# THINGS TO DO
A. Answer each question from the vitamin K text, one answer per line, marked (i), (ii), (iii) to match.
(i) Which form of vitamin K comes from fermented foods and animal products?
(ii) What daily amount does the text recommend for adults?
(iii) What must people on blood thinners do with their vitamin K intake?
B. Carry the vitamin K text forward from its final line.

# EXCERPTED TEXT
Vitamin K

What is Vitamin K? A fat-soluble vitamin essential for blood clotting, bone health and heart protection.

Two Forms:

  • Vitamin K1:  found in leafy green vegetables
  • Vitamin K2:  found in fermented foods and animal products

Function

Role of Vitamin K

 

Blood Clotting

Activates proteins needed to stop bleeding

Bone Metabolism

Helps to prevent osteoporosis

Arterial Health

Prevents calcium buildup in arteries

Healthy Aging

May support cognitive function

 
Too Little Vitamin K:
  • Excessive bleeding or bruising
  • Weak bones/osteoporosis
  • Calcification of arteries
Groups at Risk of Deficiency:
  • Chronic diseases (Chron’s, celiac, cystic fibrosis)
  • Long term antibiotic or anticoagulant use
  • Newborns (routinely given vitamin K at birth)
Too Much Vitamin K:
  • No known toxicity from food sources
  • People on blood thinners must keep vitamin K intake consistent, not avoid it
Just Right (adults):
  • Recommended 90-120 micrograms/day

 

Medication Interactions

(consult your doctor)

# GIVEN MATERIAL
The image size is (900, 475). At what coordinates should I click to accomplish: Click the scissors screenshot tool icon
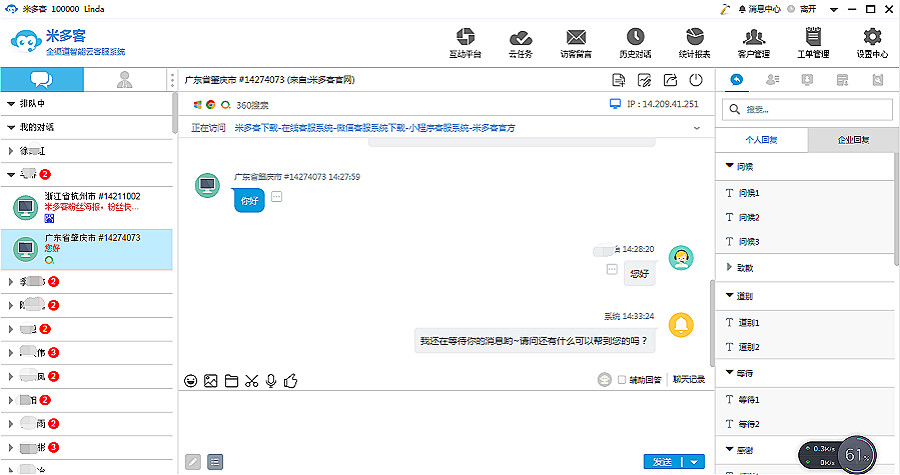(x=251, y=380)
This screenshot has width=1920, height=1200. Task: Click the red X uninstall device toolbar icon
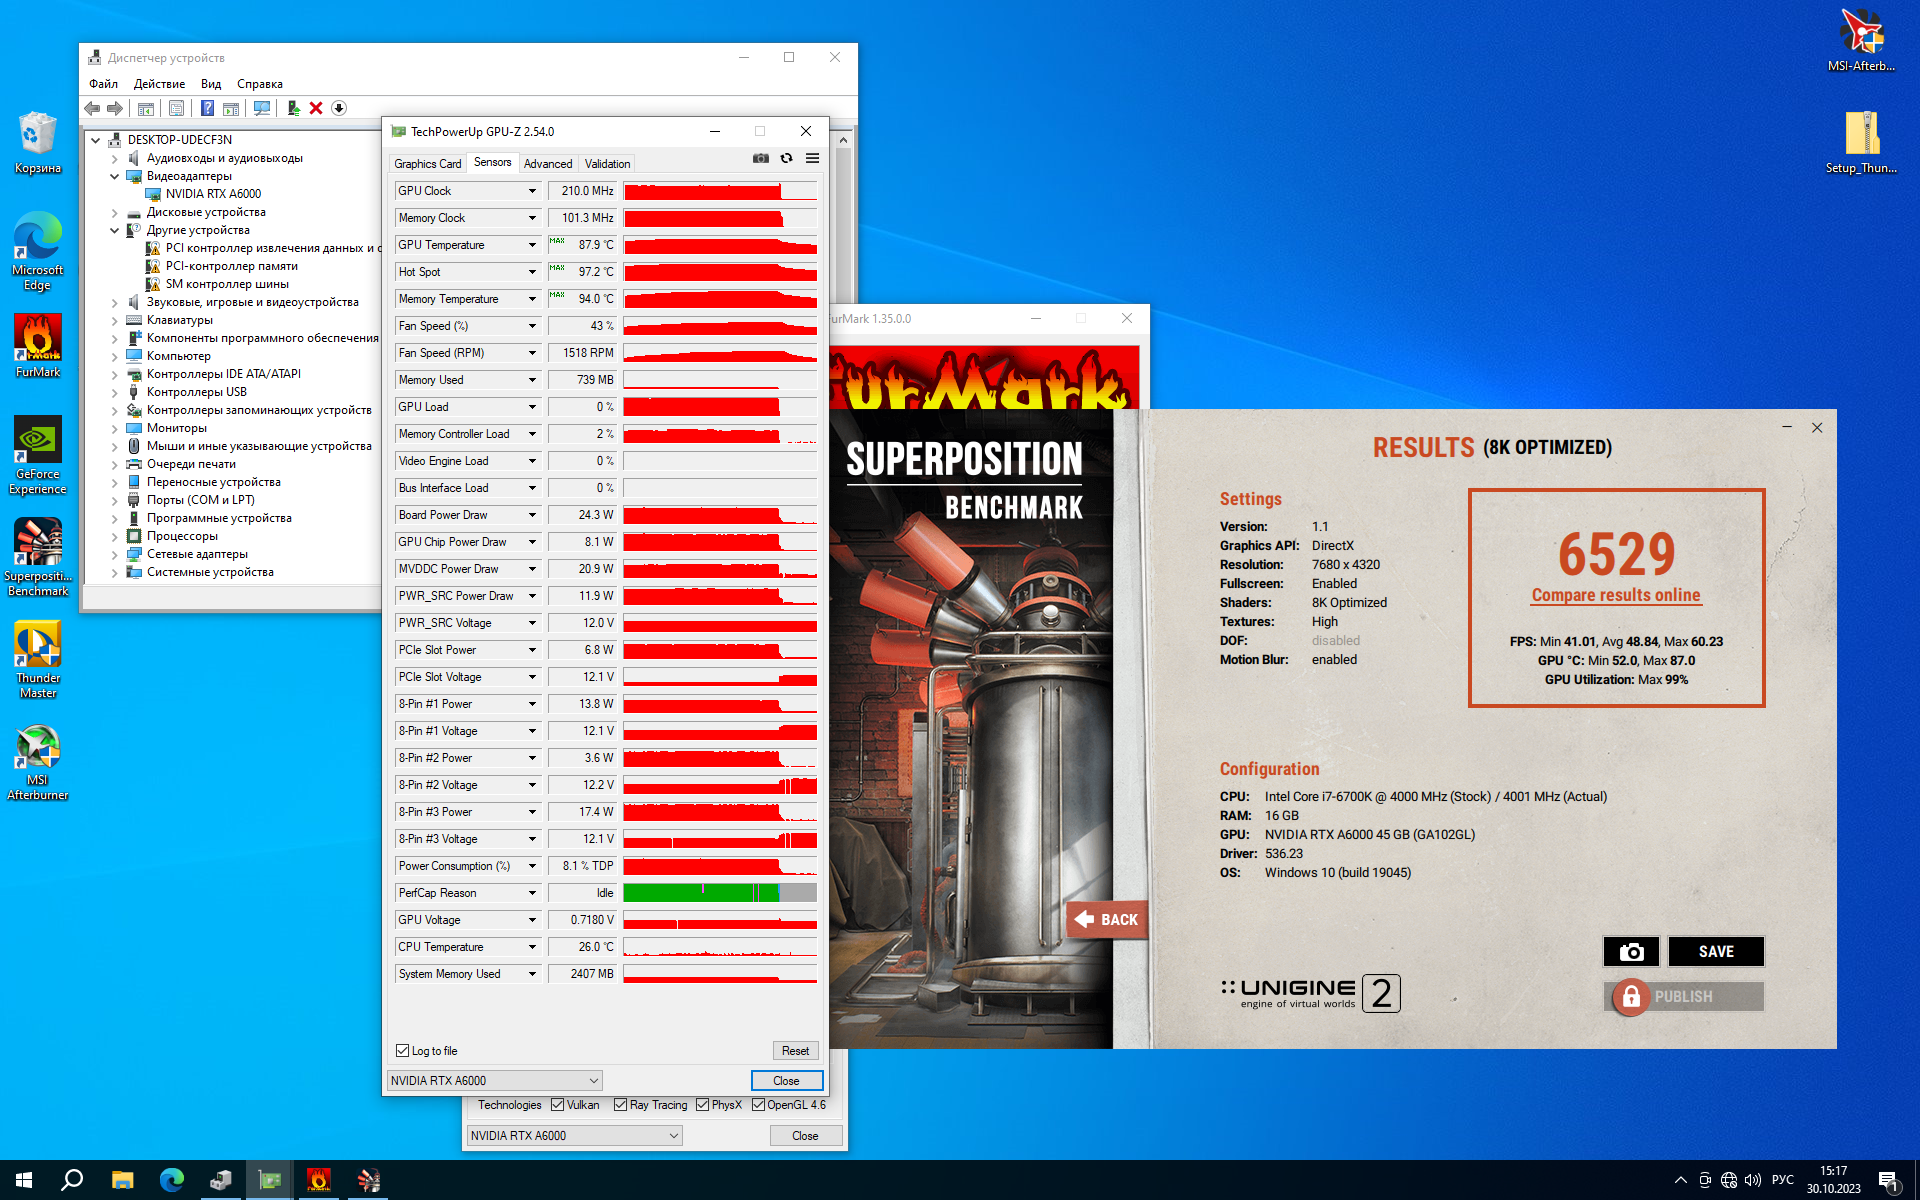[x=316, y=108]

# RESPONSES IN ORDER
A.
(i) Vitamin K2
(ii) 90-120 micrograms/day
(iii) Keep it consistent, not avoid it

B.
  • Blood thinners
  • Antibiotics
  • Cholesterol medications
  • Orlistat (weight loss)

 

Food Sources

Animal – K2
  • Aged Cheeses – especially gouda, brie and blue cheese
  • Egg Yolks
  • Chicken (dark meat)
  • Liver (especially goose)
Plant based – K1
  • Kale, Spinach, Collard Greens
  • Broccoli, Brussels Sprouts
  • Parsley, Basil
  • Green beans, cabbage
  • Natto (fermented soybeans) – highest known K2 source

Cooking tip:

Vitamin K is fat-soluble, so pair greens with healthy fats like olive oil, nuts or avocado to improve absorption.